Although the JV uses the term "assumption of risk" it is in fact invoking the concept of impossibility. But the Court has already dealt with the issue of impossibility finding that it was foreseeable and that the parties did not allocate that risk in their subcontract.

We decline to revisit this issue.

III. Issue Whether The Court should Revise the 62.57% Profit Rate for Calculating Millgard's Anticipated Profit

Apart from the issue relating to the admissibility of "Ex. 94" which was the one page handwritten note of Dennis Millgard used by him in formulating his bid, the JV argues that changed conditions during 1997 "increased costs and rendered Millgard's profits more speculative."

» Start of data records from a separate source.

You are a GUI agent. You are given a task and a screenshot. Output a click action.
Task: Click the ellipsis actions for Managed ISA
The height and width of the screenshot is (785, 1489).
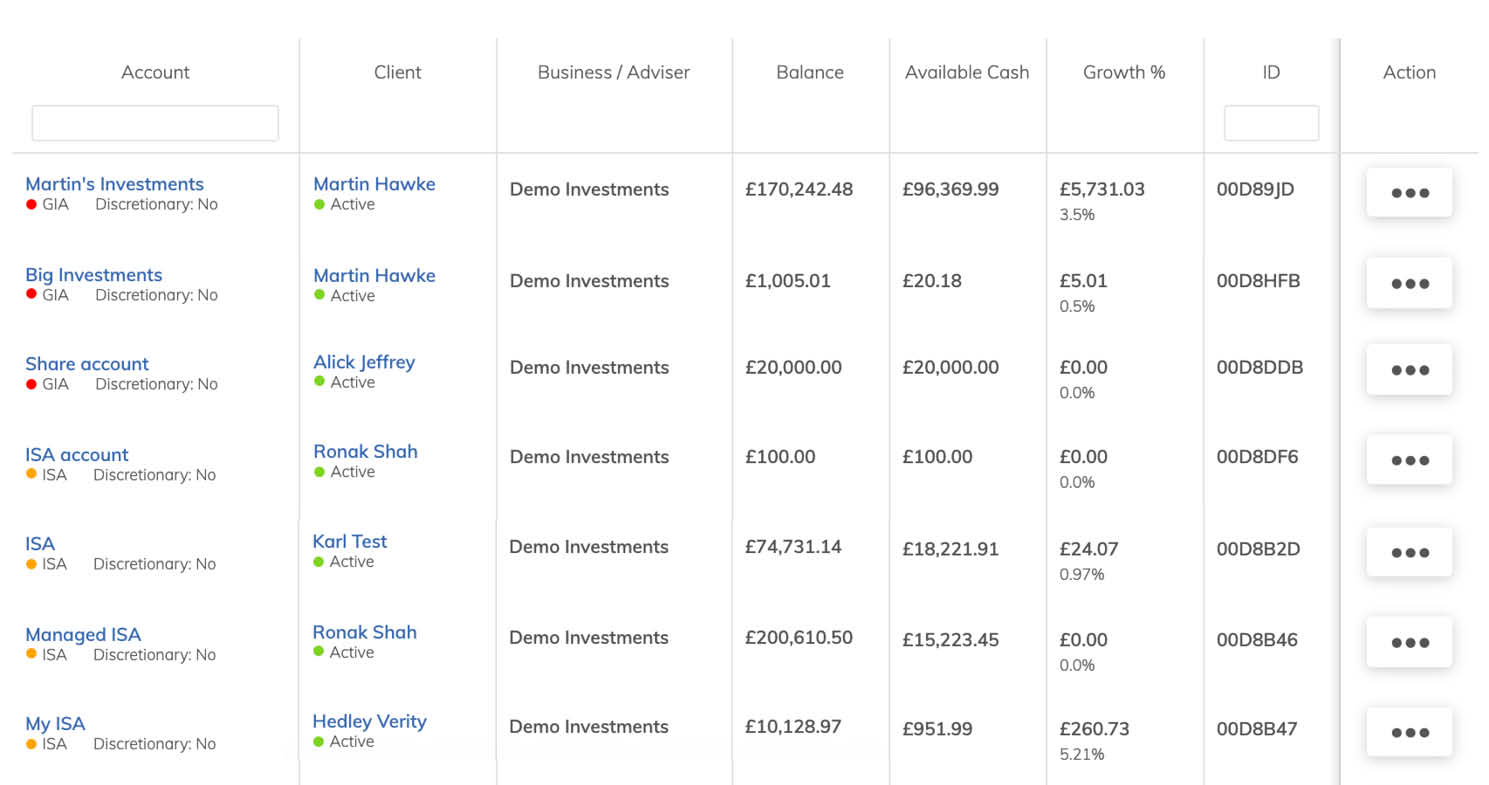tap(1409, 642)
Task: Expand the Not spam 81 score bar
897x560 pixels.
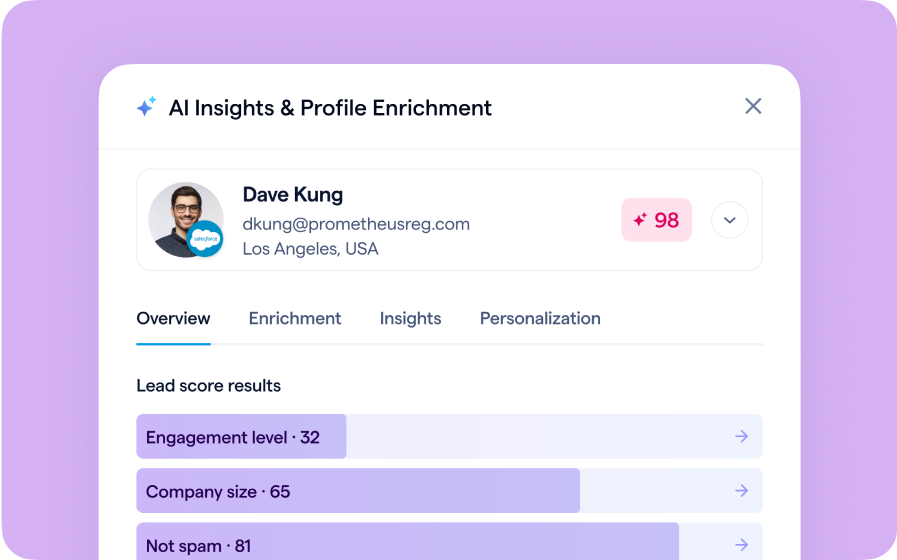Action: [407, 543]
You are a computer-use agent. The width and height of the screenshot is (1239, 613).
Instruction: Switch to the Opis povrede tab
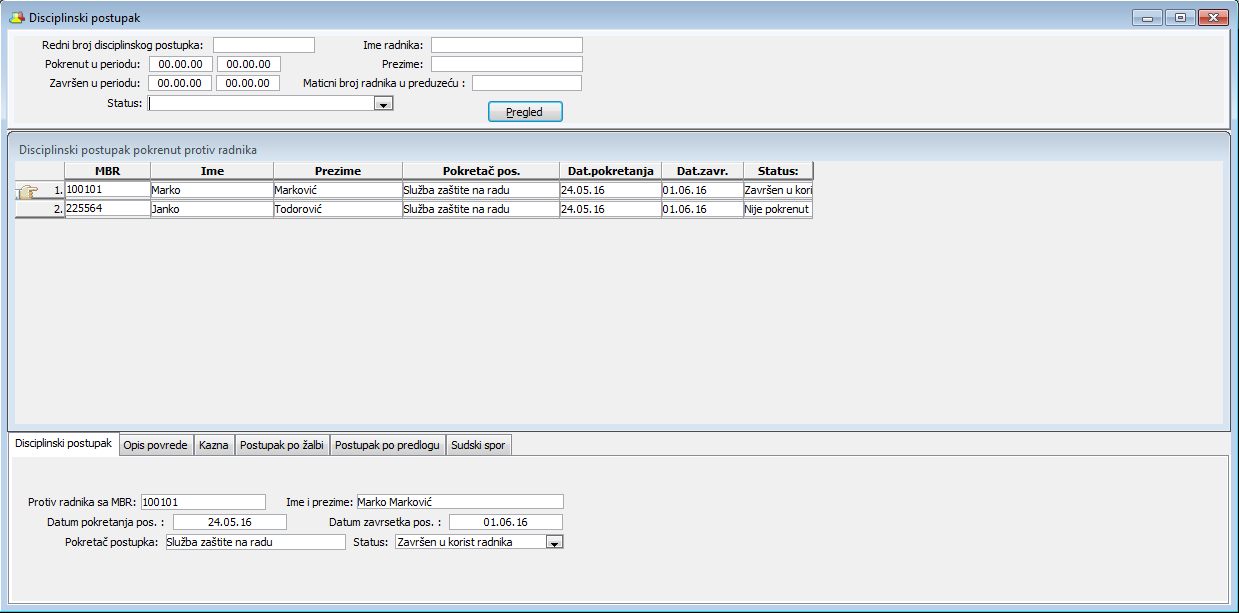pos(155,446)

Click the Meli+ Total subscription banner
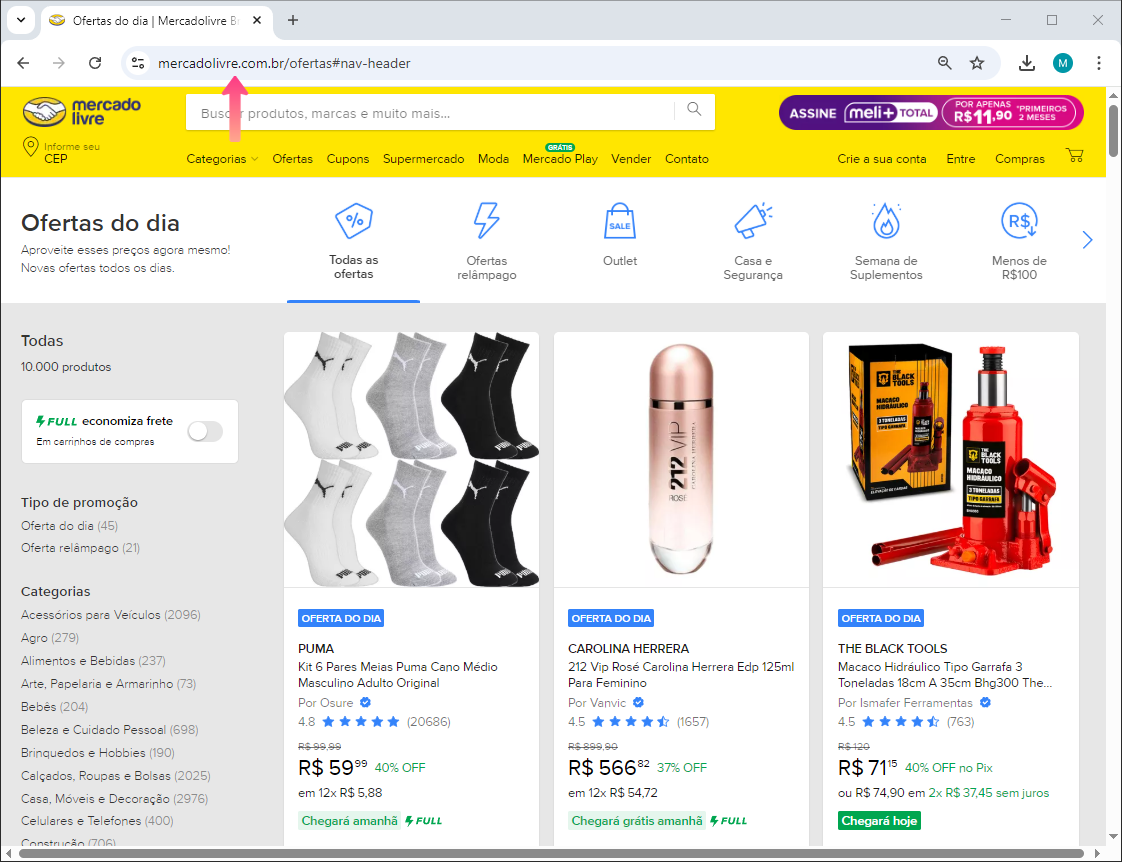click(x=931, y=113)
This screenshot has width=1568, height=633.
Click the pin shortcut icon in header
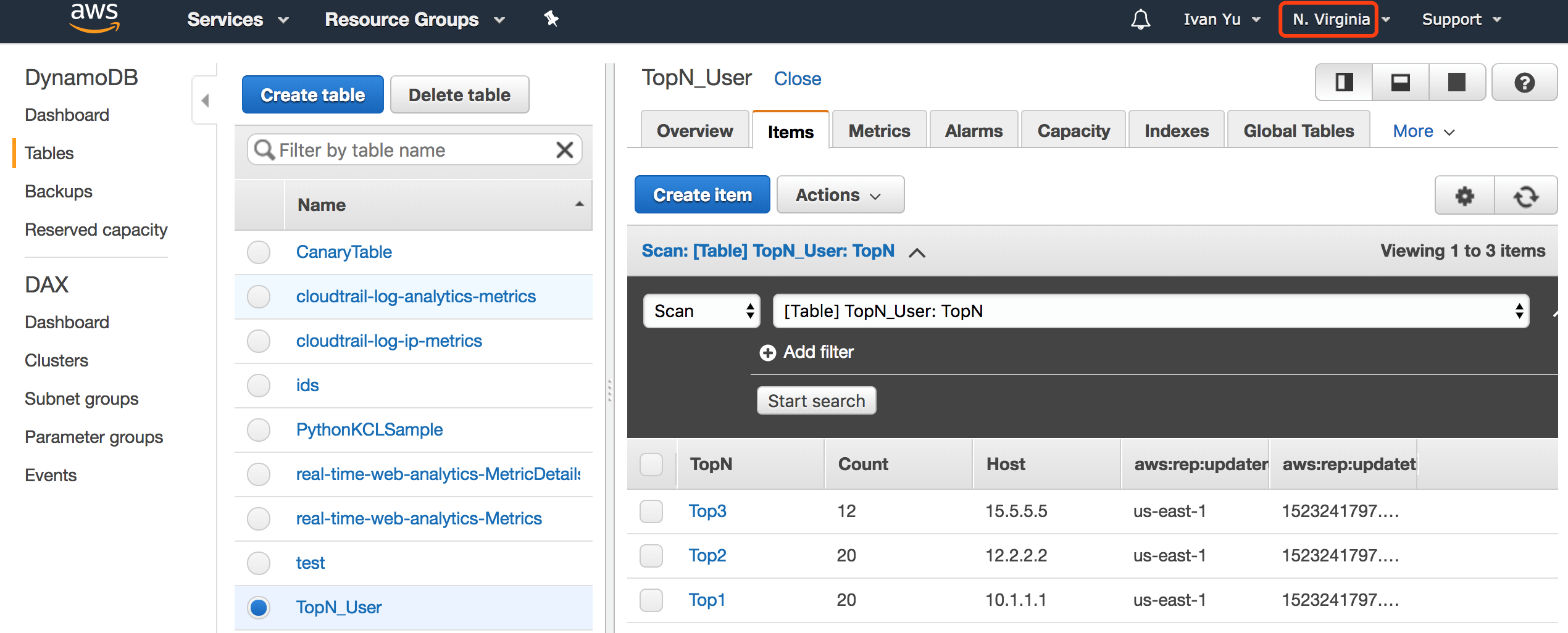click(551, 19)
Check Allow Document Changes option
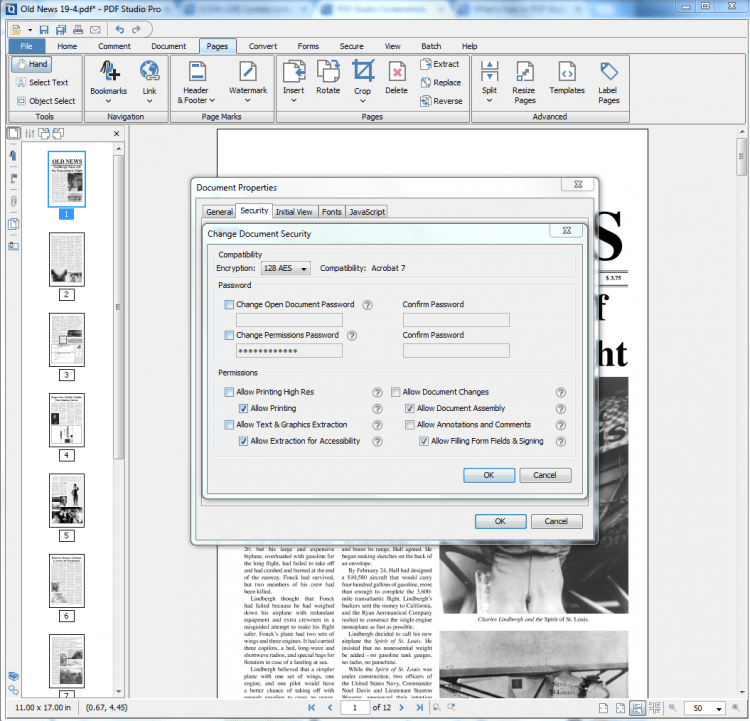The height and width of the screenshot is (721, 750). pyautogui.click(x=396, y=392)
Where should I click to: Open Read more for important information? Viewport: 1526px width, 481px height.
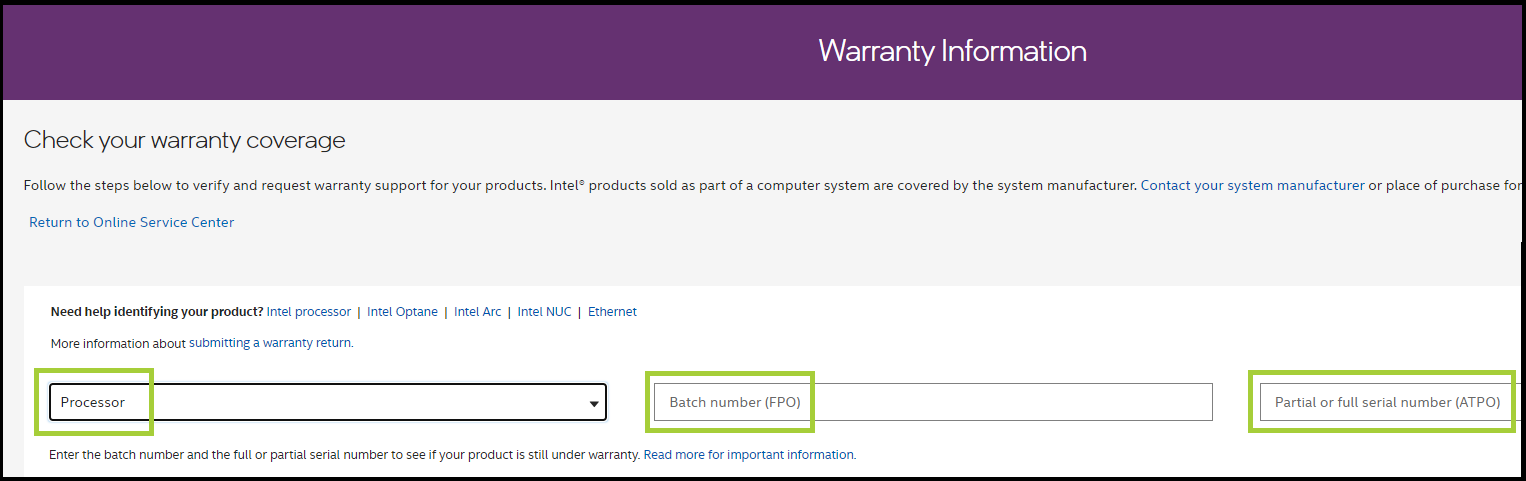pyautogui.click(x=749, y=455)
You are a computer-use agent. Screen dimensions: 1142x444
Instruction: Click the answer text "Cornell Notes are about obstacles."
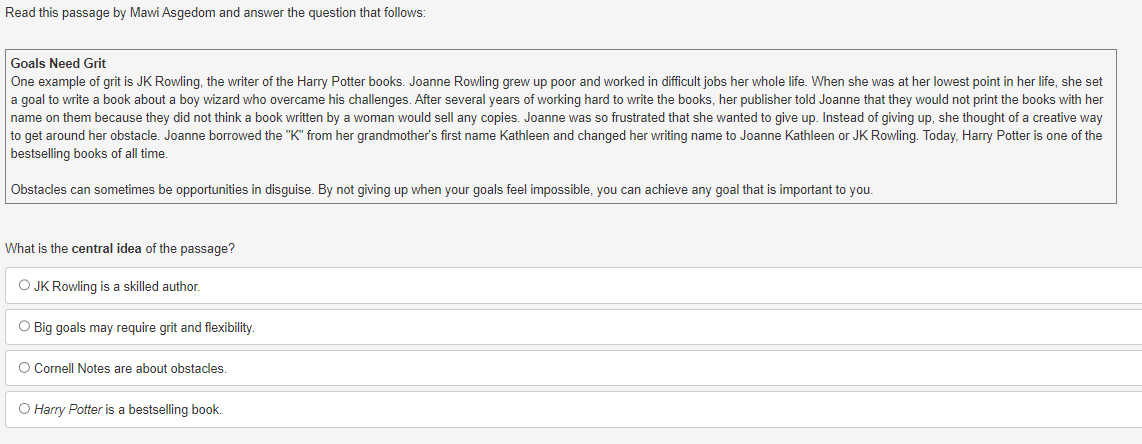(x=130, y=368)
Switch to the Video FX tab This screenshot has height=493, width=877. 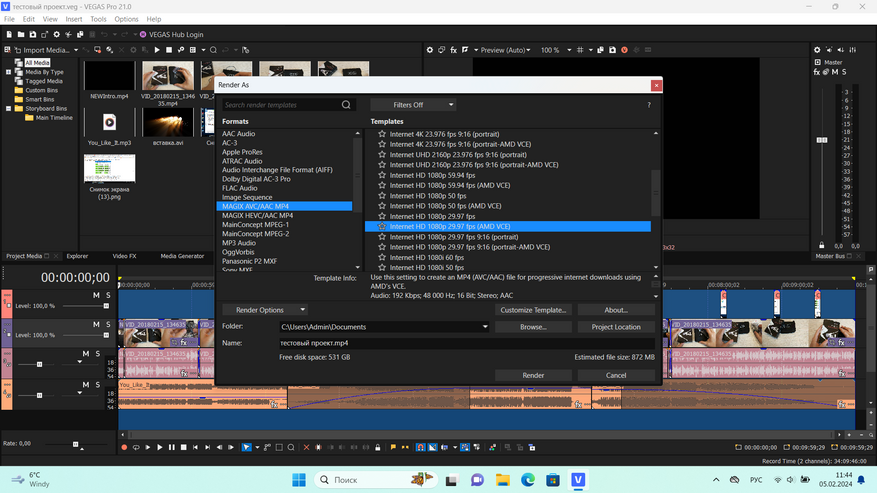coord(125,256)
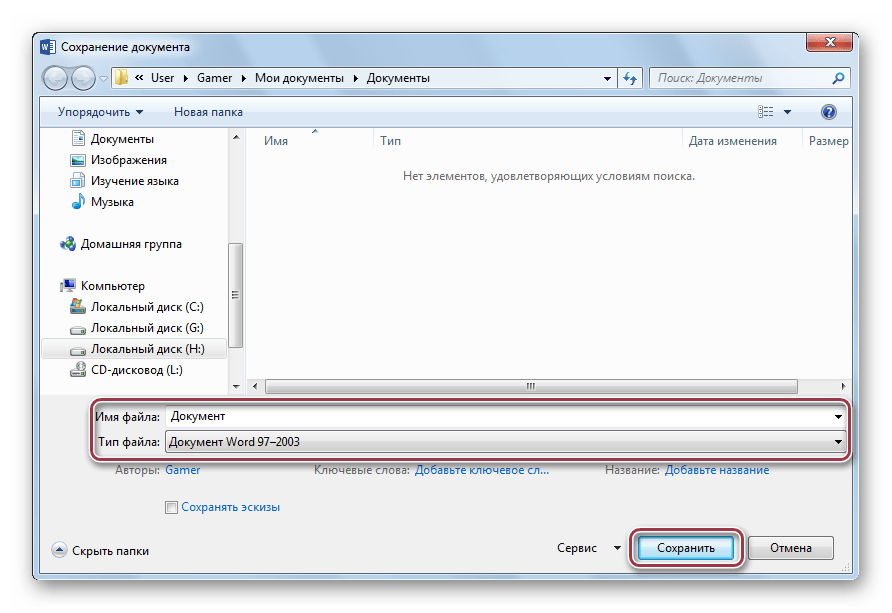Click the horizontal scrollbar in file list

(x=530, y=385)
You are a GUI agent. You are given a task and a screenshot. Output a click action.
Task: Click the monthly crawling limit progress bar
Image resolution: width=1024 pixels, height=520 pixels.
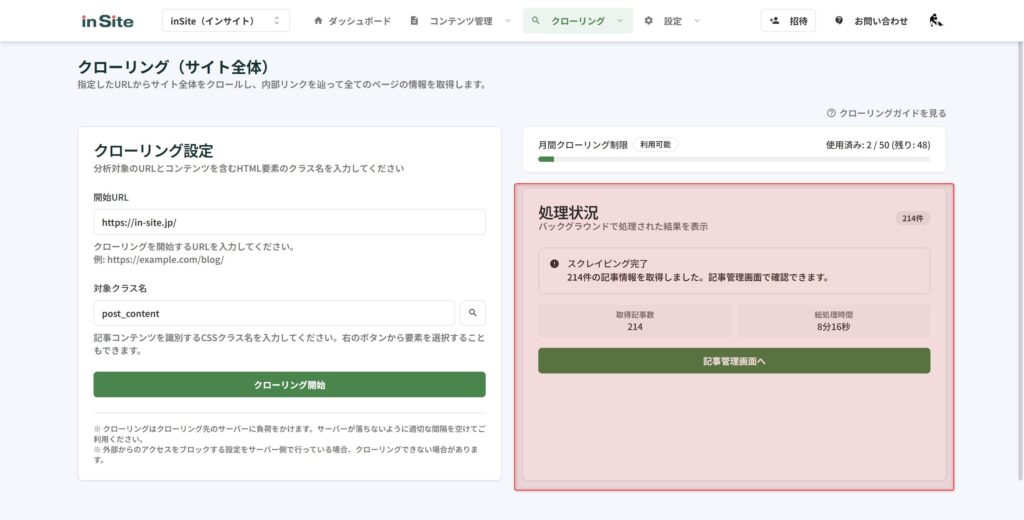734,159
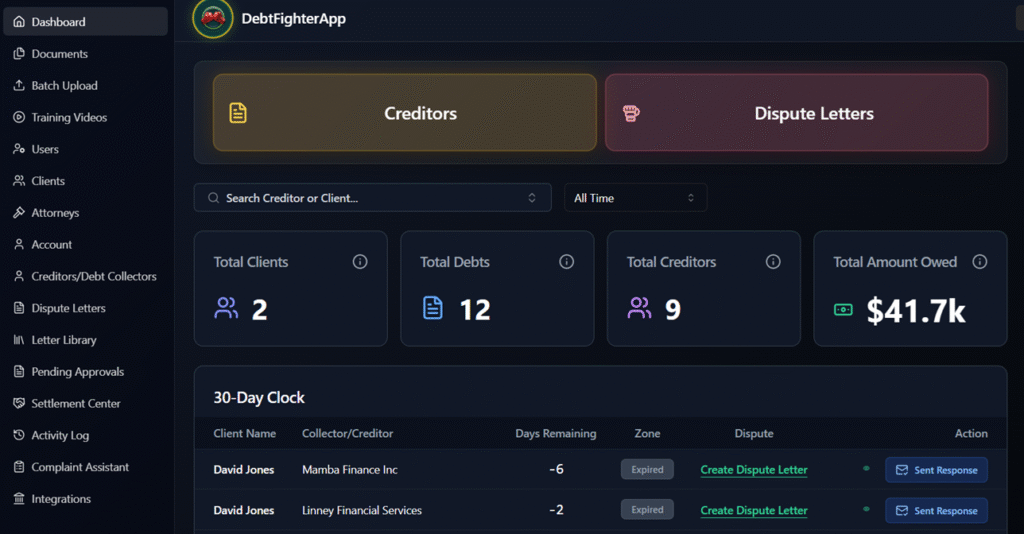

The issue of admissibility of Ex. 94 as past recollection recorded was fully explored at the trial. We have already determined that the subcontract was made as of August 21, 1997 and had been bid on by Millgard on January 9, 1997.

The circumstances cited by the JV as likely to increase costs and diminish profits occurred after these dates.

JV's assertion that Millgard's profit rate contains computational errors is effectively refuted by Millgard. TMC Memorandum of Law pp. 13-17.

We reject JV's contention that one should reject the evidence advanced at the trial in favor of the figures contained in Millgard's financial statements or previous contracts. The JV had full opportunity to challenge Millgard's profit estimates at the trial, including the testimony of its expert. The JV relies instead, not on the trial testimony, including the testimony of its own cost witness, but on post trial argument.

The Flatbush Bay project was a unique undertaking. Reliance on cost and profit experience in other construction projects would require a comparison of those projects with this one. The JV made no attempt to do this.

IV. The JV Argues that The Court Should Alternatively Allow the Joint Venture to Change its Termination Rationale Because Millgard has now Failed to Prove that it Changed its Position

As a part of the liability proceedings, in this bifurcated liability/damage trial this Court denied the JV's belated attempt to convert its termination for cause to a termination for convenience. The Court reasoned that the JV could not do this if Millgard's position had changed because its request that it be terminated for convenience, not cause, was rejected by the JV

The JV now argues that since the Court has concluded that Millgard has not sustained its burden of proving damages caused by its termination for cause, we should, at this stage of the case, allow it to change the basic premise of its termination of Millgard.

We decline to do so.

The Court's conclusion that Millgard has not succeeded in proving damages resulting from its termination for cause does not establish that its position was not changed as a result of the manner in which it was terminated. See TMC Memorandum, pp 20-23 where Millgard summarizes the testimony at the liability trial as to the consequences it faced because it was terminated for cause.

Our holding that Millgard has not sustained its burden of proof with respect to damages related to bonding and the Detroit River project is not the equivalent of a finding that there were no adverse changes of position attributable to being terminated for cause in a major construction project.

V. Issue of Lost Profits on Unperformed Work Prior to the Date of Breach

It is not clear to the Court what the JV is driving at in this section of its motion.

The Court has sufficiently stated that Millgard is entitled to recover anticipated profits on unperformed work from the time of the contract until the date when it would have been terminated for convenience due to the .05 deflection requirement. Millgard's proposed order deducts lost profits on work performed from anticipated profits on unperformed work. The JV's concern that there is double-billing is unfounded.

VI. Issue of Subcontract Divisibility.

The JV restates its contention that the contract with respect to movilization was indivisible from the rest of the contract. We need not repeat the reasons fully stated heretofore by the Court that the parties understood and provided that the mobilization price was $1,000,000 and that mobilization was complete.


All amendments sought by either party are denied. Arguments made but not dealt with above are not overlooked; they are rejected.

The Court will enter today an Order and Judgment consistent with Millgard VII.